The Coding Flexibility of Radical Position in Chinese
Abstract
Although there are theories of word recognition/reading predicting a transposed letter (TL)-type effect in Chinese character recognition, specifically, a transposed radical (TR) effect, no empirical demonstrations of TR effects have been reported to this point. As a result, instead of adopting a position-general assumption of radical processing, a position-specific assumption of radical processing has been adopted in most Chinese character recognition models. In the present Experiment 1, computational models were created in order to determine whether models that do not make the position-general assumption can account for any TR effect if one were to be found.

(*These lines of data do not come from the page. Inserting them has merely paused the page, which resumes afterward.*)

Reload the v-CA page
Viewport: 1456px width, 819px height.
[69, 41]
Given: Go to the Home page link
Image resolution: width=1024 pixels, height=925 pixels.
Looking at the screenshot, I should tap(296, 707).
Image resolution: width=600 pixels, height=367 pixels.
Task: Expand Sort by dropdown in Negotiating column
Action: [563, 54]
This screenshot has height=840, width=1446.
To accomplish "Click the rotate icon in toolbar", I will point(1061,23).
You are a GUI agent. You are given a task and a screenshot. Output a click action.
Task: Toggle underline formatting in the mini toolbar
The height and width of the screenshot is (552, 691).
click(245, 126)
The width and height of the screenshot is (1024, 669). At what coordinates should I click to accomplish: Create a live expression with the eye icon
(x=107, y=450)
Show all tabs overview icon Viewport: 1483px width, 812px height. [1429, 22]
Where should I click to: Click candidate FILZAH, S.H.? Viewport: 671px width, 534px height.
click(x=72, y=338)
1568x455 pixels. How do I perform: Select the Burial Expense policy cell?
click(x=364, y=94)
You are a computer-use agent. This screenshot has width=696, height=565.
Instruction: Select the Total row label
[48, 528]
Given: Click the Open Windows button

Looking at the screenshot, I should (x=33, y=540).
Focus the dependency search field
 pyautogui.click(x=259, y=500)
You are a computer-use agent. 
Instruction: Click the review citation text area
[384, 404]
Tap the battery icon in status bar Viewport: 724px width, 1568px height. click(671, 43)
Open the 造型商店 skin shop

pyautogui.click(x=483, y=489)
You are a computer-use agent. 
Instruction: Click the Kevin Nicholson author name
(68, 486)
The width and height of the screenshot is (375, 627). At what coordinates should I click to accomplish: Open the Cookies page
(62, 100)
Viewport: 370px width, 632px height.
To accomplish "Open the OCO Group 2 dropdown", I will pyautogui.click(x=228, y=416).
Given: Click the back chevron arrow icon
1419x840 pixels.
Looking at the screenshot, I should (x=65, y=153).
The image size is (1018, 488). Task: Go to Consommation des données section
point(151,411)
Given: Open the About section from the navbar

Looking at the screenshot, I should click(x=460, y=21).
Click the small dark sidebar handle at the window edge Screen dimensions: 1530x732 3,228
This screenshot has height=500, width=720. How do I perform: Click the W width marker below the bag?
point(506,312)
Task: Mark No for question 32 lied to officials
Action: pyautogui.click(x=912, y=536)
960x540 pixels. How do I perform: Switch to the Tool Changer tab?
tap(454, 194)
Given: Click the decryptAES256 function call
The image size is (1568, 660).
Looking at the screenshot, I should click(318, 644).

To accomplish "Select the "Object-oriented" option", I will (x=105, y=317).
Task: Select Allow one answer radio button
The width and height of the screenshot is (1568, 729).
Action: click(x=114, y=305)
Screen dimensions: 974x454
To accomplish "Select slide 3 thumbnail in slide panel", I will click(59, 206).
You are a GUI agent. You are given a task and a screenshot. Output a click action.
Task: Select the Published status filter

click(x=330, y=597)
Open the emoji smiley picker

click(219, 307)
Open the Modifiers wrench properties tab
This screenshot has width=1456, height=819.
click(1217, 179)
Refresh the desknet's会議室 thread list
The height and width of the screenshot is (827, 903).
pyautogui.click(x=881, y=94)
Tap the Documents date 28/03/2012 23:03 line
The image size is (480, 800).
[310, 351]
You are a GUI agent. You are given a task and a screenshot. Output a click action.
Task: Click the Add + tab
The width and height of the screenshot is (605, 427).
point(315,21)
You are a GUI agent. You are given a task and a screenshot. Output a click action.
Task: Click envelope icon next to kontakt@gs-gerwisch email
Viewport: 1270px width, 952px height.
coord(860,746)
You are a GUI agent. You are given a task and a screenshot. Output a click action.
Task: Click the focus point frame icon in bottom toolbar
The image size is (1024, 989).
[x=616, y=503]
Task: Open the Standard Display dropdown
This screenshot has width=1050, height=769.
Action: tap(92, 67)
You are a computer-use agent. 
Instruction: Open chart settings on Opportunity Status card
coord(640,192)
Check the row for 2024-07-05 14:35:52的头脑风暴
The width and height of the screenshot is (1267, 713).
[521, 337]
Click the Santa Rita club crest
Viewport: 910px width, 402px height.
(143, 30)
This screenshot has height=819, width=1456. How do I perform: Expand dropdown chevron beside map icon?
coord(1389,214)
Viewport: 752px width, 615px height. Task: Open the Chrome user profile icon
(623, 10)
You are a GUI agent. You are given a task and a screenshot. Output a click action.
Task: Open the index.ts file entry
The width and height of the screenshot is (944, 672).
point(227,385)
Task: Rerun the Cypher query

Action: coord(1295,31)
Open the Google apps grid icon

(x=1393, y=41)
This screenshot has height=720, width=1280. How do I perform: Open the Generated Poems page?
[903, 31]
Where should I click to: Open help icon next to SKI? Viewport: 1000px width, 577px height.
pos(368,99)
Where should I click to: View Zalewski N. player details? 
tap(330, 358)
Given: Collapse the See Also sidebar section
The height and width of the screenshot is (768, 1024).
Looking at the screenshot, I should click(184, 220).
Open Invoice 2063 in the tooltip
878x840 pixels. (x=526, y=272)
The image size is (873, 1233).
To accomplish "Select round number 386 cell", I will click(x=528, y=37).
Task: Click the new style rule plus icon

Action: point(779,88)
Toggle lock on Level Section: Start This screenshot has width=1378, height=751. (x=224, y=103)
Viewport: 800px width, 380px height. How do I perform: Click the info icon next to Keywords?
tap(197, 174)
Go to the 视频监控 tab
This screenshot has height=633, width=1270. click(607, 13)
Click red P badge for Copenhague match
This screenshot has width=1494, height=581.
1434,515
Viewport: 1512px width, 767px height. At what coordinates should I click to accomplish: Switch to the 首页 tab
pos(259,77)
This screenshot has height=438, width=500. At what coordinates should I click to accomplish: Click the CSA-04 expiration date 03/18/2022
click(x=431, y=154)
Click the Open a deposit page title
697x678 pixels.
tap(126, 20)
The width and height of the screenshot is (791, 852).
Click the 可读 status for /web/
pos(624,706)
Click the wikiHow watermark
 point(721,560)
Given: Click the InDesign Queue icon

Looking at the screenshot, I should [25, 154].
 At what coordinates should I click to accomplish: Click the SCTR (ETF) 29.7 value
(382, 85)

In Experiment 2, 3, and 4, the masked priming technique was used to investigate whether there are TR priming effects in Chinese character recognition, as well as whether such effects would interact with radical type (character radical vs non-character radical) or character structure (left-right vs top-bottom). Experiment 2 used the lexical decision task (LDT) and Experiment 3 and 4 used the presumably more orthographically oriented same-different matching task (SDMT). Event-related potentials (ERPs) were analysed in Experiment 2 and 3 in order to better examine the time course of any effects. The results of Experiment 1 showed that computational models can produce TL-type effects, but only if trained with orthographic inputs that follow the position-general view of radical processing. Experiments 2 and 3 (using left-right structure characters) showed that TR priming effects do emerge in LDT and SDMT tasks. In the SDMT task, the ERP data showed that the TR effect emerged in a slightly later time window than the repetition priming effect, implying that the TR effect was produced at the orthographic processing stage rather than at an earlier feature processing stage or a later semantic processing stage. In Experiment 4, the TR effect was found to have a different pattern for top-bottom structure characters than for the left-right structure characters of Experiments 2 and 3, indicating an impact of character structure. These results provide support for the position-general view of radical representation, the noisy position coding models of orthographic processing, and the idea that position flexibility of orthographic representations and their processing are shaped by the language environment of the reader.